David Cameron wants your vote, but he can’t have mine; neither can Ed Milliband, Nick Clegg, Nigel Farage, or Natalie Bennett, if they and you must know. I’m a legal alien, you, see, and can’t exercise the franchise here in the UK, where they tell me there’s an election May 7, and I believe them (they – and they know who they are – are perfectly happy to take my taxes, though; complaint desk, please).

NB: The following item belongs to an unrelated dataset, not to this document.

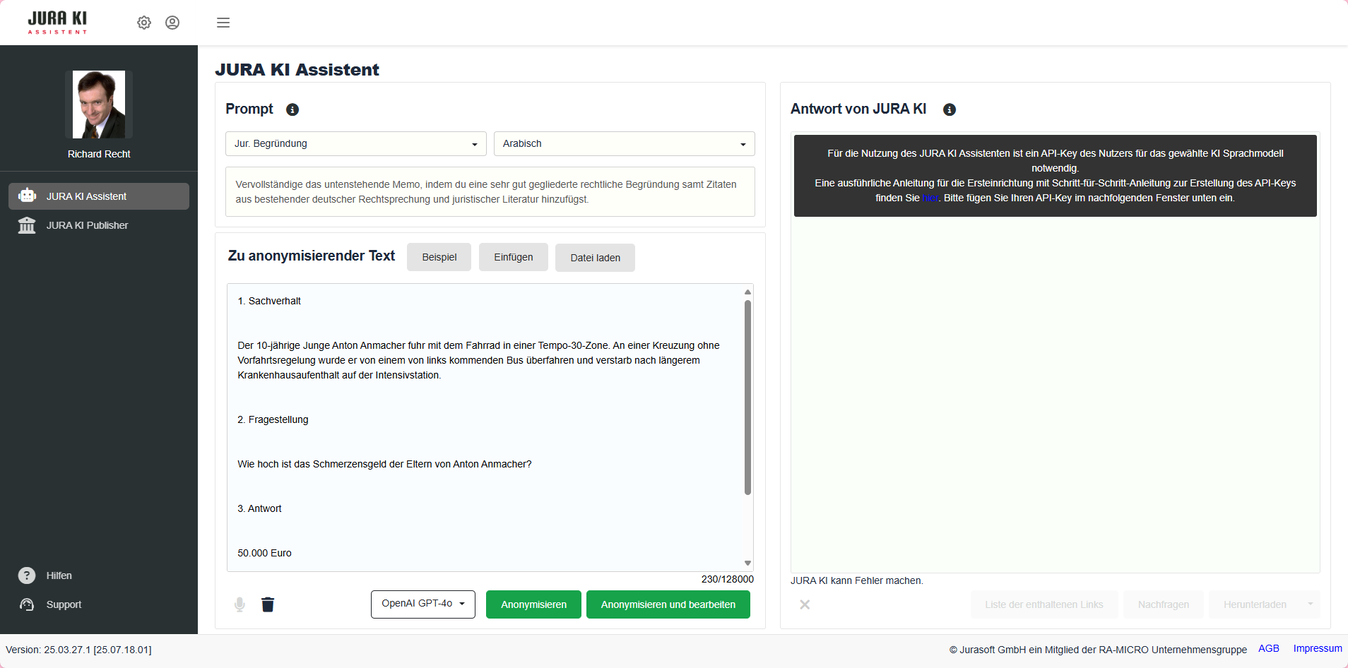Click the X icon below answer panel
This screenshot has width=1348, height=668.
tap(805, 604)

Apropos all of the above, if you’ve been waiting for the Conservative Manifesto it’s here at last, minted in all its PDF, ethnically-sautéed glory, and ready to head your way from the (curiously) small Read it here link bordering the accompanying video. And in this connection the Guardian has put its abacus to the manifesto and keyword-counted the document:
(Don’t be misled by the “mentioned on speech” title clause. The Guardian states elsewhere in its story that the counts are in fact drawn from the actual manifesto.)
Question then: could you and I do the same? Answer,: yes, or something pretty much like it. After copying and pasting the Manifesto into a spreadsheet, we might be able to throw a function or two – more particularly COUNTIF, or depending on the way in which the data break, a FIND, at the text and get an enumerative handle on the keyword counts.

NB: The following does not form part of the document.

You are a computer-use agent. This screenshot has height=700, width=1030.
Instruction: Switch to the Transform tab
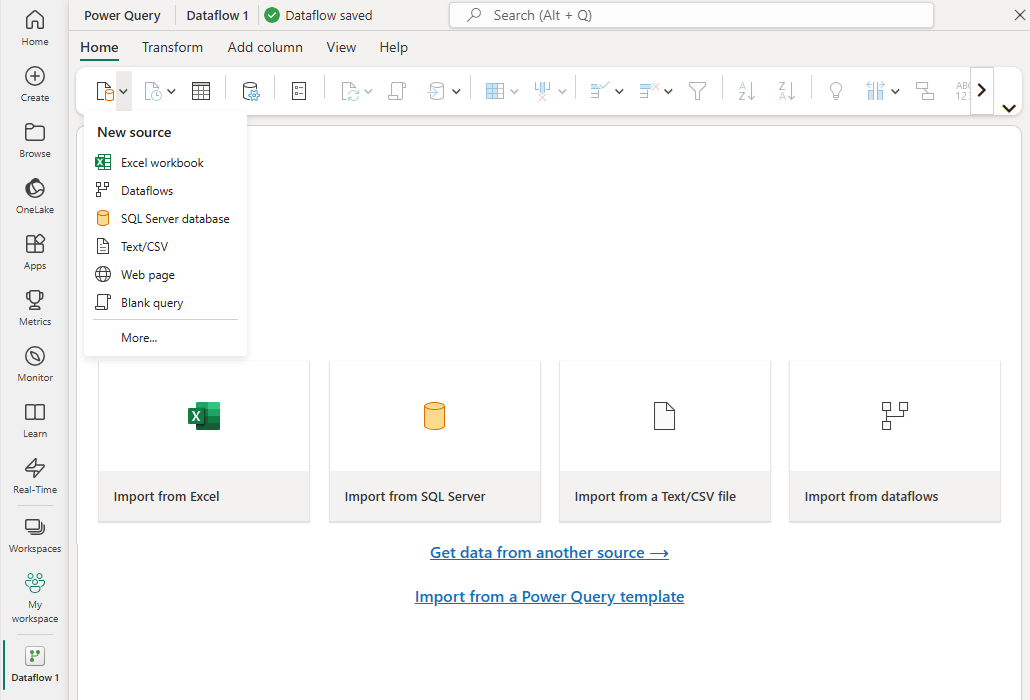click(172, 47)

And so in the interests of pre-testing I cracked upon the Manifesto and dragged, copied, and pasted a swatch of text into a sheet, looking something like this:
Surprise. Surprise, because pasted text typically narrows itself into a single column, its row/lines protruding therefrom, e.g. this copy and paste:
That shot isn’t a paragon of lucidity but trust me; all these lines and all of their text are seated in the A column; and undifferentiated data of this stripe explains the need for a Text to Columns feature, the enabler of choice for parsing the lines into smaller, meaningful fields.

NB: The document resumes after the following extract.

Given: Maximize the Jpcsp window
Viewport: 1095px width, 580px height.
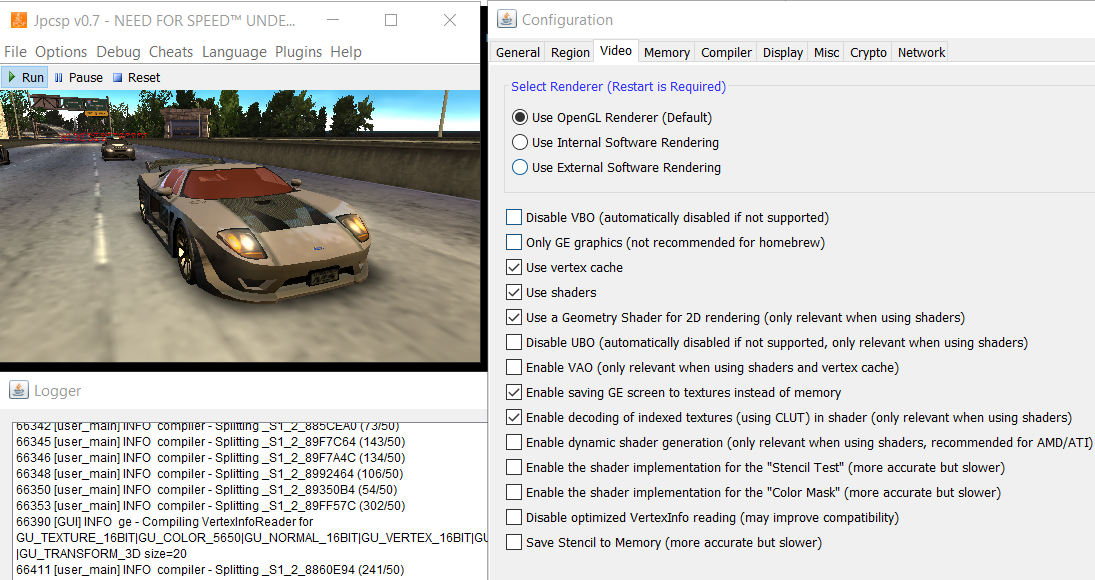Looking at the screenshot, I should [x=391, y=20].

But our data are nothing of the sort. The Manifesto text has already done its parsing, breaking each and every word into a cell all its own, for reasons I can’t immediately explain.
And I can’t explain this either: when I later attempted a select-copy-paste replication on the Manifesto, it hemmed itself back into a single column, as per the screen shot directly above. What had I done right/wrong the first time? Or had the Conservatives shipped a reformat while I wasn’t looking? I really don’t know, at least not yet; but I do have the unlovely word-to-a-cell version for you, and it’s here:
Mysteries aside, one might ask about the respective analytical potential inhering in the two motifs exemplified above. I would submit that the rendition before us – in which each Manifesto word owns an unshared cell address – is superior, because its discrete word segregation empowers us to make productive use of the relatively simple COUNTIF.
And for an understanding of that productivity think about how COUNTIF works, in its ultimately binary inclination. If you enter
Day after day it rained
in A10 and ask COUNTIF to look for instances of the word “day” (and let’s hold off on the syntactical issues for the moment) you’ll return 1, not the 2 for which you were hoping. COUNTIF merely tells you if the searched-for item is there at all: if it is, it’ll serve up a 1. If it isn’t, you’ll get a 0 (and not an error message, by the way).
Thus if the text data are conventionally organized, that is, if they’re massed into a single column, COUNTIF can’t accurately tell you how many times a word appears in the excerpt, telling you instead only whether or not the word appears in the line, frequency notwithstanding. But our data, for whatever reason, grant each word a cell; and so the 1 that COUNTIF can deliver will suffice (consider also that, unlike standard database features, COUNTIF can conduct cross-column/field counts).
And by way of further extended preamble let’s try and identify where in the sheet the Manifesto itself actually starts. It seems to me that the Manifesto proper inaugurates itself on row 114, and closes at 3741 (row 3742 features a personal attribution that is clearly extra-Manifesto). I thus named the range sprawling across A114:AD3741 (AD being the outermost text-bearing column) Man (and that name should accompany your download). Note as well that the copy-paste as we see it may have inflicted a measure of apparent text relocation here and there, but if we’re conducting individual word searches, that shouldn’t much matter.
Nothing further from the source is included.